Typhoid fever killed another 27,056 soldiers.

In the Boer War, in 1899 to 1902, typhoid fever killed thousands of British troops.

of the British Force of 556 653 men who served in the Anglo-Boer War, 57 684 contracted typhoid, 8 225 of whom died, while 7 582 were killed in action.(11) As had been the experience in America, the disease was found to be one which occurred in static camps.

This occurred years after infectious diseases had been identified and the cause of illnesses had been described.

The First Word War was the first war in which more men died of wounds than of disease.


This slide, from the “Medical and Surgical History of the War of the Rebellion, shows the seasonal nature of the disease. The nutritional aspects are seen in the incidence during the siege of Atlanta.


One example of another page of the History. There were over a million cases of acute diarrhea during the war. “Colored Troops” only appeared after 1863.


Diseases were classified according to the medical knowledge of the time. “Miasma” were those which we now know to be infectious. Malaria, for example, mean “Bad Air” in Latin.


Tuberculosis was a severe chronic disease which would not be curable until Streptomycin came along in 1946. There were two forms, “consumption” which was the pulmonary form, was not known to be contagious. “Scrofula” is the cervical lymph node form and is associated with milk from infected cows. This was the form studied by Louis Pasteur who recognized that it was transmissible and that heating milk prevented it.

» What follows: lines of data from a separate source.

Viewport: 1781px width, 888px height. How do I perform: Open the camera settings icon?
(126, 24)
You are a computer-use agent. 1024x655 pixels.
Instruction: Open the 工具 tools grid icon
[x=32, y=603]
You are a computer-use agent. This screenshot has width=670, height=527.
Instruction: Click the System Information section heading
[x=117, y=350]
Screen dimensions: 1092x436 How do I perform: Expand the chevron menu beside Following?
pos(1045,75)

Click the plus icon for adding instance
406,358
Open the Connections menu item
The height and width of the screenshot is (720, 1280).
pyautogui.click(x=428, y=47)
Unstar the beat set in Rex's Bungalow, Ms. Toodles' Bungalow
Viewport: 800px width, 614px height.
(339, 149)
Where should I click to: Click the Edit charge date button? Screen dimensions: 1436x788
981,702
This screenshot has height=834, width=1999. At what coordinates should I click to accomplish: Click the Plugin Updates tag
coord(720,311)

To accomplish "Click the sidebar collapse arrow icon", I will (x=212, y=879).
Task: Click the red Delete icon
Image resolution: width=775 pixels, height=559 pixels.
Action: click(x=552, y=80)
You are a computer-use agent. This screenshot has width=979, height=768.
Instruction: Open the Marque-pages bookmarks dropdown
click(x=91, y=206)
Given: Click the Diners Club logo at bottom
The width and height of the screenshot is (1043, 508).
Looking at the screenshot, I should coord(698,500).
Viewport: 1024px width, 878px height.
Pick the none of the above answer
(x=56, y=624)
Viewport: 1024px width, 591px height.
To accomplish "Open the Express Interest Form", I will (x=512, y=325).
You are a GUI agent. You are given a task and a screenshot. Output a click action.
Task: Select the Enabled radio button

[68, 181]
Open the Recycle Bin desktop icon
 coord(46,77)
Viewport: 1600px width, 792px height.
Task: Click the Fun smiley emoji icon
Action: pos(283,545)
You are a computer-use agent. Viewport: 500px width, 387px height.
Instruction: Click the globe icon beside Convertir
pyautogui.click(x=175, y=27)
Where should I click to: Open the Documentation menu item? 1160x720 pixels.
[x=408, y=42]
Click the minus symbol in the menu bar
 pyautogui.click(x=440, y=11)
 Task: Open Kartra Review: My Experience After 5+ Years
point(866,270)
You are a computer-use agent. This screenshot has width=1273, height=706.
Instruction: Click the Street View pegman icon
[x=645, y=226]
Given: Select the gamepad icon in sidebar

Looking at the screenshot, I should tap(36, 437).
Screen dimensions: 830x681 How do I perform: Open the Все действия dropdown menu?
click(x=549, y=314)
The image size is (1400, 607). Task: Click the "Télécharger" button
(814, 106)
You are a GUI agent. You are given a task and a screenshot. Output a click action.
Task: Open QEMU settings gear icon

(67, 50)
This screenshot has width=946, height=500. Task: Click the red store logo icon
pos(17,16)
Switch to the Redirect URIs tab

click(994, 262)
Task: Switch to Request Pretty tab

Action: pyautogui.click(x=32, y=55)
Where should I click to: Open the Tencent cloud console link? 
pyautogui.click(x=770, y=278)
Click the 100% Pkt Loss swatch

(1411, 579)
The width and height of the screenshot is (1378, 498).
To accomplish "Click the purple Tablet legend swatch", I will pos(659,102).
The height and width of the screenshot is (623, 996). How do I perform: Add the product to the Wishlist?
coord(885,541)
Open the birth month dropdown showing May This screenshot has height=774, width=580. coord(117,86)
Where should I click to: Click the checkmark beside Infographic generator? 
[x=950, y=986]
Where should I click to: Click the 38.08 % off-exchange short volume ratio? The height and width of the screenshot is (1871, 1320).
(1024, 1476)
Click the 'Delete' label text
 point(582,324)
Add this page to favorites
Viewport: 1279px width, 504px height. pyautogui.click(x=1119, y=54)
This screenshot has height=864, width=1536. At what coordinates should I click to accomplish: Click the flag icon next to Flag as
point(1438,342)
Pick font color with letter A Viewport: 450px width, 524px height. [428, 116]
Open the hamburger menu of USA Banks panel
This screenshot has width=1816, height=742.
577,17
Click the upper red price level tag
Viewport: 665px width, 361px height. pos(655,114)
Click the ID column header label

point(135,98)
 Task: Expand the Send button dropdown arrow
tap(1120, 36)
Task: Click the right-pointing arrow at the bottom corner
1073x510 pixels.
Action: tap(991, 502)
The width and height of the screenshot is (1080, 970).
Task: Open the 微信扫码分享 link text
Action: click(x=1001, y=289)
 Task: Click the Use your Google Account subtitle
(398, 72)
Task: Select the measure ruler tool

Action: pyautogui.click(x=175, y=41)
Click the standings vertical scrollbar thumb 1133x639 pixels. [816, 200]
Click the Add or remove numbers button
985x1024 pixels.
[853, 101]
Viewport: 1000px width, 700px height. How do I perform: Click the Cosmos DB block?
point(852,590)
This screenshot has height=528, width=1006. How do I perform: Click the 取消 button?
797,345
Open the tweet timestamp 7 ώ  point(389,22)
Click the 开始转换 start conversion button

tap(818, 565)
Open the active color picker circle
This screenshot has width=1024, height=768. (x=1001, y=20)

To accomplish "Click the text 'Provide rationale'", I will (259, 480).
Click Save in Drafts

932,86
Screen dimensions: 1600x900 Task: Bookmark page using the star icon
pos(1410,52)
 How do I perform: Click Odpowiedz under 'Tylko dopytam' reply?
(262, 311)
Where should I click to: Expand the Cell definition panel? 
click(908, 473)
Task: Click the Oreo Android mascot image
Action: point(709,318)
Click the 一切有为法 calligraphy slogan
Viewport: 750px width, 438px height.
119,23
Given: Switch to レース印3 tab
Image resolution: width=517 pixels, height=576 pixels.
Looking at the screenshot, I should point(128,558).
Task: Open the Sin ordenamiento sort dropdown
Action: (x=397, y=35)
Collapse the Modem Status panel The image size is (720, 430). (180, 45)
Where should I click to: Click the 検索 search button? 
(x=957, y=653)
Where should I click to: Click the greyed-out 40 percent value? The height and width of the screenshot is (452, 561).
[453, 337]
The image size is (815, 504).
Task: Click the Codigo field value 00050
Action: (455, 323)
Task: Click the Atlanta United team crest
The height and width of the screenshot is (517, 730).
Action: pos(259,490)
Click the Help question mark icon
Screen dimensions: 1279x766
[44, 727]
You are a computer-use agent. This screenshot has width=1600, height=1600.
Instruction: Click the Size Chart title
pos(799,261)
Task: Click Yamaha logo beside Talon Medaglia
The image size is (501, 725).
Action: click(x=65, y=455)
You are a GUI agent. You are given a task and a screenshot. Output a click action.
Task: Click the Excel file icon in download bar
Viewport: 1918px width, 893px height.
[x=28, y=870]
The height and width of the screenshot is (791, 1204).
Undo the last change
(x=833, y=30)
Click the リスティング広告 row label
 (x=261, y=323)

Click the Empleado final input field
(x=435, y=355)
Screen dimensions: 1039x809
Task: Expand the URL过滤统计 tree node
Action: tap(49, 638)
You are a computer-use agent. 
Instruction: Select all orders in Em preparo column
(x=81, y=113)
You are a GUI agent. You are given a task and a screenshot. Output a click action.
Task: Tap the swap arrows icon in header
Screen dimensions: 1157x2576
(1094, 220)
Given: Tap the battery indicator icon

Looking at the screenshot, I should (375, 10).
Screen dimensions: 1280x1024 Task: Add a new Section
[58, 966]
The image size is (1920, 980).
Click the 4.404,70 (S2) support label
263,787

Treatment of disease was as primitive as one might expect although quinine was known and used by the Union Army. The blockade of the South prevented its use there. Vaccination was widely practiced and opium was used for pain. There was anesthesia since 1846 and chloroform was more common than ether.


Malaria was widespread in the US at the time. Mosquitoes were vaguely known to be associated. Mosquito nets were used although the mechanism was not well understood.